Because our segmentation comes with the reliability, the above measures can be given as functions of the minimum reliability level such that the measures are computed for all the voxels with equal or higher than a given reliability. Moreover, the results can be summarized compactly as graphs of the functions.

4.2. Sensitivity analysis

A useful segmentation method should be robust, which in our case means that the resulting classification reliability of voxels should not be too sensitive to the choices of the parameter values used for the segmentation. In other words, if we change the parameter values a little, the results should be almost the same. As described in Section 2.6, the parameter values that can be varied in the segmentation are the threshold intensity for filtering (Fil), the minimum intensity for a starting point of a region growing (Sta), the relative intensity of the acceptable neighbour for neighbourhood growing (Nei), the maximum distance between the vessel tips that can be combined (Dis) and the maximum angle between directions of the vessel tips that can be combined (Ang). In this section, we use the synthetic data to analyse how sensitive our method is for changes in these parameters. We use narrower and wider ranges and cover different parts of the parameter spaces. We use the same number of values for each parameter, i.e. we have the same weights for each parameter.

First, we analyse all five parameters separately to see which parameters are the most sensitive. Then, we analyse all the parameters simultaneously to see if the sensitivities add up. Table 1 shows the values used for the separate analyses.

Tables Icon

Table 1. Parameter values used for the sensitivity analysis. Notice that the values given for Fil and Sta are not the actual intensities but derivative and proportion values that determine the intensities.

The results for the synthetic photoacoustic data sets, phantom geometry 1 and in vivo geometry 3, evaluated with all parameters are shown in Fig. 10. The results for the other geometries are very similar. If a parameter is sensitive for the choice of the range, then we should see three different lines (one for each range) for each colours (metrics). As we can see, Fil is by far the most sensitive of the parameters but it is not that sensitive either and mostly in the high end of the reliability (over 75%). Sta has very small sensitivity in the highest reliabilities (over 90%). The other parameters are practically indifferent to the choice of these ranges.

 figure: Fig. 10

Fig. 10 Parameter sensitivity analysis for phantom geometry 1 (top two rows) and in vivo geometry 3 (bottom two rows). The parameters have three ranges, Range 1 (solid lines), Range 2 (dashdot lines) and Range 3 (dashed lines), which are given in Table 1. The parameters Fil, Sta, Nei, Dis, and Ang are defined in Sec. 2.6. In the horizontal axis “Reliability (%)” indicates the smallest reliability level, and thus all the voxels with a higher reliability are included in the calculated measures. In the vertical axis “Level (%)” indicates the different measures shown in the legend and which are defined in Sec. 4.1. Notice that True Negative (green line) is hardly visible because it has practically the same level as Accuracy (magenta line).

Download Full Size | PDF

5. Application to photoacoustic images

We applied the segmentation to the real photoacoustic images shown in Fig. 7. We tried five different ranges for filtering thresholds Fil which are given in Table 2. For the other parameters we used only the Range 1 from Table 1. The results are shown in Fig. 11.

Tables Icon

Table 2. Testing the segmentation method for real photoacoustic. Derivative values used for determination of the filtering thresholds and the realised thresholds.

 figure: Fig. 11

Fig. 11 The real photoacoustic images shown in Fig. 7 segmented with reliability. The images on the two top rows show segmentations from the phantom experiment and the images on the two bottom rows show segmentations from the in vivo experiment. The values above the images are the applied filtering thresholds. The images are maximum reliability projections into z-direction.

Download Full Size | PDF

These examples show how the segmentation method can segment the main vessels close to 100% reliability and clearly highlight them. On the other hand, the smaller and less clear vessels are segmented distinctly less than 100% reliability but still be clearly highlighted.
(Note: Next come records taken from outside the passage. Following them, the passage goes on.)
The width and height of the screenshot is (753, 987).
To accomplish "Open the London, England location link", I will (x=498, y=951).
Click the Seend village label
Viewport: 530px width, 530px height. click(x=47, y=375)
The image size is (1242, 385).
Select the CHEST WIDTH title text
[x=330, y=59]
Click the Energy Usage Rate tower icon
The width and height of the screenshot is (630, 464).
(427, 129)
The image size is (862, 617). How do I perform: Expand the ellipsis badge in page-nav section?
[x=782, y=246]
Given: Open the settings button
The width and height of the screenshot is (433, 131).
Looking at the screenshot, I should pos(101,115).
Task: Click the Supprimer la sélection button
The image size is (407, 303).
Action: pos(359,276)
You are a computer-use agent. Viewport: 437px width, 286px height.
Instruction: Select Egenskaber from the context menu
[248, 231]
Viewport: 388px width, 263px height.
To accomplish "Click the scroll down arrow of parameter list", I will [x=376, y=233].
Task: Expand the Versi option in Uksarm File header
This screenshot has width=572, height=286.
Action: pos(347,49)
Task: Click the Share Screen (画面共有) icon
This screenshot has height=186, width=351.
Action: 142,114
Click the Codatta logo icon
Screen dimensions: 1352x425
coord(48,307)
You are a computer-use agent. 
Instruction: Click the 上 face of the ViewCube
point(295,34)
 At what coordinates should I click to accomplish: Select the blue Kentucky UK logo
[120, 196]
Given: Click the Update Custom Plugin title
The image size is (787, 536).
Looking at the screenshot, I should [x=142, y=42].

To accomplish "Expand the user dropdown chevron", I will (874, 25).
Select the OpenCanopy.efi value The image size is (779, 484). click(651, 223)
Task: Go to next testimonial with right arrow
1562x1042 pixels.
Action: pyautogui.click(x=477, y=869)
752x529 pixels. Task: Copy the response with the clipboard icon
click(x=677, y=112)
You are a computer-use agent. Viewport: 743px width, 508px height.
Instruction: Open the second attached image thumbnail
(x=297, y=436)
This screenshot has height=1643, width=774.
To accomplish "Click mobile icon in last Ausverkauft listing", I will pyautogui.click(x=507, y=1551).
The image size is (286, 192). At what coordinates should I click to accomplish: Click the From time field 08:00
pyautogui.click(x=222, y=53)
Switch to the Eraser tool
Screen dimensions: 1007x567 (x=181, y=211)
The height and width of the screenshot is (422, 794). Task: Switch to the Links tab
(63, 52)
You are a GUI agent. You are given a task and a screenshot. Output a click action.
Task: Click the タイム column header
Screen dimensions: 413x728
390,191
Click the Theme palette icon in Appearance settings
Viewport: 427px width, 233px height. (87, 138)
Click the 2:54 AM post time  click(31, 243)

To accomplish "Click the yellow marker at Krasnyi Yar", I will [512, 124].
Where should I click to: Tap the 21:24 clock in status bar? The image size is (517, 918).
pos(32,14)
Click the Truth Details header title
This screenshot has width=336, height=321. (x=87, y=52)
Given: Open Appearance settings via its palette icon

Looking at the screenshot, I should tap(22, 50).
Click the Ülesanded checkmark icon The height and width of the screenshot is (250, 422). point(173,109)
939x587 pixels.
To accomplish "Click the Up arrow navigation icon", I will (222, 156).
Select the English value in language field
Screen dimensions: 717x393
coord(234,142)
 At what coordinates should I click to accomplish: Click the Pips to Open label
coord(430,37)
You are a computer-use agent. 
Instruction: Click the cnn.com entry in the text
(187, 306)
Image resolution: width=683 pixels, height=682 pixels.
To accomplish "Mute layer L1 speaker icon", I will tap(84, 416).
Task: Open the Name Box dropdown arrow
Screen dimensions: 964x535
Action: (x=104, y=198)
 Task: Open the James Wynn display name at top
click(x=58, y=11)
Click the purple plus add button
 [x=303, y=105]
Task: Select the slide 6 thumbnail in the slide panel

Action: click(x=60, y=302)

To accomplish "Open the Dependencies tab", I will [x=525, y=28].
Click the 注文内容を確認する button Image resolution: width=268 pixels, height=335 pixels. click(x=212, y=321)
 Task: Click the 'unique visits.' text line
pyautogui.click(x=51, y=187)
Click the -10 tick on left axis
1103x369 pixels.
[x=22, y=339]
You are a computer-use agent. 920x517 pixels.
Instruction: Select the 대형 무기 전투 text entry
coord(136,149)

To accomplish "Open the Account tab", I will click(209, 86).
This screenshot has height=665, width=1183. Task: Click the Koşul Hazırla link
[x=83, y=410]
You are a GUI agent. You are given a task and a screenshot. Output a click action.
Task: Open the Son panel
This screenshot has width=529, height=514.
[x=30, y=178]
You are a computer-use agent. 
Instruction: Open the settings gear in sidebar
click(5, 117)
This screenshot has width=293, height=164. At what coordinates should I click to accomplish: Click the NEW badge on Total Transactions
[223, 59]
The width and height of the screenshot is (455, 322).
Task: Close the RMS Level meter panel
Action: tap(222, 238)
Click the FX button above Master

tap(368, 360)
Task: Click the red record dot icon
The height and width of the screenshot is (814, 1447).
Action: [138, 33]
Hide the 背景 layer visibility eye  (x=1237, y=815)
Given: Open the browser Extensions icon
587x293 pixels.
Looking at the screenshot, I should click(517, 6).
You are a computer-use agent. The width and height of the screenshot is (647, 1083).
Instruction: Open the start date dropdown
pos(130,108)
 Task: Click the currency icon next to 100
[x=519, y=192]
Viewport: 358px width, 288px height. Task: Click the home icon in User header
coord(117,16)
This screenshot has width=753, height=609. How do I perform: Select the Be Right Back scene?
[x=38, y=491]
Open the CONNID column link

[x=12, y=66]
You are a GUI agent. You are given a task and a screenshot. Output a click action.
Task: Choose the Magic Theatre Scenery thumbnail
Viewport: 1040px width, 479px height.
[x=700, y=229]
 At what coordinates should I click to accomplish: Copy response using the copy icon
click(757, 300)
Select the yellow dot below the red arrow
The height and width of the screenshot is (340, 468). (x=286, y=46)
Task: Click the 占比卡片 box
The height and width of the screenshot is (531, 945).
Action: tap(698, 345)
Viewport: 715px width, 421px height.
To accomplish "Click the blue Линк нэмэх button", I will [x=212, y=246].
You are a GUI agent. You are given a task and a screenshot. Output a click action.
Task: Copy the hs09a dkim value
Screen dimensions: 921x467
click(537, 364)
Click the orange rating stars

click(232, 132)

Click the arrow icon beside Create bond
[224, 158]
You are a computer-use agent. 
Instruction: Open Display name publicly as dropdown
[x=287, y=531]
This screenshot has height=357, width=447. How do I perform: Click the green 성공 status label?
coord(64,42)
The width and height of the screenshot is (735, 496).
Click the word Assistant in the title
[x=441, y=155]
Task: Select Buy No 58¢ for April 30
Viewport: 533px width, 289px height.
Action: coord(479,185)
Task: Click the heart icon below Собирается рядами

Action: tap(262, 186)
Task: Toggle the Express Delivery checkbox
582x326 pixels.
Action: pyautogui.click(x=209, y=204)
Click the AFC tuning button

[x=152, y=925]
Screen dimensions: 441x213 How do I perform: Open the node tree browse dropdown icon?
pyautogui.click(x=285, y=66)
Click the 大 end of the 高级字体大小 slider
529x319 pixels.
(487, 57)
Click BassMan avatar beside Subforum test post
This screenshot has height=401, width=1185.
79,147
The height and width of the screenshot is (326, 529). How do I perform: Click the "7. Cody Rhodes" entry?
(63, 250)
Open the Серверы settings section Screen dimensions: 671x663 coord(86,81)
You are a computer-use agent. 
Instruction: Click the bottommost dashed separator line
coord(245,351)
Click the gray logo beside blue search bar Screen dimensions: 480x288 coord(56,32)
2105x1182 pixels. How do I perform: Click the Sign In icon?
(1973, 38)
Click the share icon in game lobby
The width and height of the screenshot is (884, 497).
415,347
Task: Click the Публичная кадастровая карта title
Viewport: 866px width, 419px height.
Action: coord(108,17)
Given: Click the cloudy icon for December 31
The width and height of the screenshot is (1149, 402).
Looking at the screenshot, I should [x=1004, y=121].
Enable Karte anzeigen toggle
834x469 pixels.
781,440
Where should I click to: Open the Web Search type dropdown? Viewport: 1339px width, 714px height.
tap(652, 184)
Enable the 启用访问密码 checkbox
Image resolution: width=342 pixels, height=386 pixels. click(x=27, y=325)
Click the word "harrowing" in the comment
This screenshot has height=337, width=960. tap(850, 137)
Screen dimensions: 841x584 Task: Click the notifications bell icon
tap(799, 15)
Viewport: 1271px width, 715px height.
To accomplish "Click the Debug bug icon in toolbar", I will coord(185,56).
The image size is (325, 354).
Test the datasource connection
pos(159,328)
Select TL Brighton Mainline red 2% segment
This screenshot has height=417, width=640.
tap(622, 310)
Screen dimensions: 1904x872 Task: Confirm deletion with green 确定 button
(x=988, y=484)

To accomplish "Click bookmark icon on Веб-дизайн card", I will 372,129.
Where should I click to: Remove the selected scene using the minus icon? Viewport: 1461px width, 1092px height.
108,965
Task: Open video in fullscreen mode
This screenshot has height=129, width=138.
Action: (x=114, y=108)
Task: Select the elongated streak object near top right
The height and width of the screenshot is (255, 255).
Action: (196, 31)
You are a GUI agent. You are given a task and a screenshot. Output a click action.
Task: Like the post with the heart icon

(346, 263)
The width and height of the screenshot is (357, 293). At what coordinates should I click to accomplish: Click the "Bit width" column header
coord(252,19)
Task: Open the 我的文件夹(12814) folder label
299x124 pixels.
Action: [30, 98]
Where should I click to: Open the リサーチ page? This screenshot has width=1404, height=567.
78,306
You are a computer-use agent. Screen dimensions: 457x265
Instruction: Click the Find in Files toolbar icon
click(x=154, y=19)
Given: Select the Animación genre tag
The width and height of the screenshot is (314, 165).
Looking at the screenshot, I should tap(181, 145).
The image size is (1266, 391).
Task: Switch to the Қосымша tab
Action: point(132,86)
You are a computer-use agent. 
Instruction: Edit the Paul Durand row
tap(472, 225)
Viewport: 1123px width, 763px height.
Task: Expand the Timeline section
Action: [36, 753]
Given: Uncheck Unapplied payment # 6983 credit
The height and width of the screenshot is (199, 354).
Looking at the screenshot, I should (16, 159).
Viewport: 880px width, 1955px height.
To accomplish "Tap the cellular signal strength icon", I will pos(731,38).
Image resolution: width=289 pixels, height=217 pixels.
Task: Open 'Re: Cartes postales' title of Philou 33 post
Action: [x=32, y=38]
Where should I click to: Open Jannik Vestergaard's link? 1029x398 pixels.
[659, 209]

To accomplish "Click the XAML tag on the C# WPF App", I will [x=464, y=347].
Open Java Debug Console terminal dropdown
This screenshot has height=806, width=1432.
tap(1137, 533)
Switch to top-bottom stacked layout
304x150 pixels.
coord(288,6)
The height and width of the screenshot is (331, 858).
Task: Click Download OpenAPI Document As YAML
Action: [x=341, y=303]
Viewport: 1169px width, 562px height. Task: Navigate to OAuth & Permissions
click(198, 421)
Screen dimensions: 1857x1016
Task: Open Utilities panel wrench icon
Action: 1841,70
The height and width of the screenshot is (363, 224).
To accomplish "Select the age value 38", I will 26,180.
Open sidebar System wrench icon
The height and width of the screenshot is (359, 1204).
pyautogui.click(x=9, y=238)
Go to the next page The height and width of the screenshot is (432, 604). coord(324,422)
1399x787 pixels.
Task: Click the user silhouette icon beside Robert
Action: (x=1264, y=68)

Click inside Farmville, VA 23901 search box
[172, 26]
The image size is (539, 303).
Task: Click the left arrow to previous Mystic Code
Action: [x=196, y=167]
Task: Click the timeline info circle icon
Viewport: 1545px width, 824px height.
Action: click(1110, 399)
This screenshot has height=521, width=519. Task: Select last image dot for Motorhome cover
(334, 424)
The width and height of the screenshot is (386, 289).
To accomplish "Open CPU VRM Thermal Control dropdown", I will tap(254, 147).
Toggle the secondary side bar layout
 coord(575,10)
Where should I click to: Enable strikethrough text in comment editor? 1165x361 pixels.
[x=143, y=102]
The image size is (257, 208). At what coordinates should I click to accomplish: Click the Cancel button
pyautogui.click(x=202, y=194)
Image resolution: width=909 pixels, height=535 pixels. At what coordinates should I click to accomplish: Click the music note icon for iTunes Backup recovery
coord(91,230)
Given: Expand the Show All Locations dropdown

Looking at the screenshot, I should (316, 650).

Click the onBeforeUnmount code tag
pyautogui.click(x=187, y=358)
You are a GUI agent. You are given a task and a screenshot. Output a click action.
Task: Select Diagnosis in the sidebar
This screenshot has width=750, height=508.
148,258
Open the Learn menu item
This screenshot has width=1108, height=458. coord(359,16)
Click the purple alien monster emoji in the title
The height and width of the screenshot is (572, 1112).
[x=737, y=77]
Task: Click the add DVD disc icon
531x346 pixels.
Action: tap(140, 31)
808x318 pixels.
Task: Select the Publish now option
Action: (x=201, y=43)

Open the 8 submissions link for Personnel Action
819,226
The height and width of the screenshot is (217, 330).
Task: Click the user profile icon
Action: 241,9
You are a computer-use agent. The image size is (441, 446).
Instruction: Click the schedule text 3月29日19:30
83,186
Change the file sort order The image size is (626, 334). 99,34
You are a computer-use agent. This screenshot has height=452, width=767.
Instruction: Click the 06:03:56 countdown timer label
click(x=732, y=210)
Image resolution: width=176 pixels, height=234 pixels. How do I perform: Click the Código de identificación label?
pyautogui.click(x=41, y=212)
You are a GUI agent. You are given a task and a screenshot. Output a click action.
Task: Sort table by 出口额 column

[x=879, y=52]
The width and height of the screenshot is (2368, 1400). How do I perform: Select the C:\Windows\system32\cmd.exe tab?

These examples show also that the same range of Fil-parameter values do not work for both cases. For the first case, which is the phantom experiment, the fourth range is perhaps the best as it does not include too much but still retains most clear vessel points. For the second case, the in vivo mouse vasculature experiment, the first two ranges (the largest ranges) seems to work best. It should be noted that these two examples are photoacoustic images from very different targets, and thus it cannot be expected that the same thresholds would be suitable for both. Thus, this example can help us to think how the important Fil-parameter values should be selected.

6. Discussion and conclusion

The parameter sensitivity analysis with synthetic photoacoustic images showed that the segmentation procedure is robust to the choice of the parameters (range). It was not surprising that the filtering threshold had the most influence on the reliabilities as it determines how many non-zero points there are for segmentation into vessels.

For phantom geometries 1, 2, and 3 the true positive rate is lower and it is more dependent on the reliability. It particularly has lower rates for high-reliability range. That is, only a little over half of the vessel mimicking voxels were segmented as vessels with very high reliability from the synthetic photoacoustic images simulated for the phantom experiment. On the other hand, the true positive rate for in vivo geometries 1, 2 and 3 are generally very high up to mid reliability range and then decreases down to about 80 − 90% with the highest reliabilities. This indicates that most of the real vessel points were segmented with a high reliability from the synthetic photoacoustic images simulated from the in vivo vasculature experiments.

False positive rate for all geometries was very low with high-reliability and was only a few percentages for low-reliability range. On the other hand, with high-reliability the false positive rate approaches zero, indicating that there are not many points that were incorrectly classified as vessels with high reliability. The true negative rate was close to 100% with any reliability.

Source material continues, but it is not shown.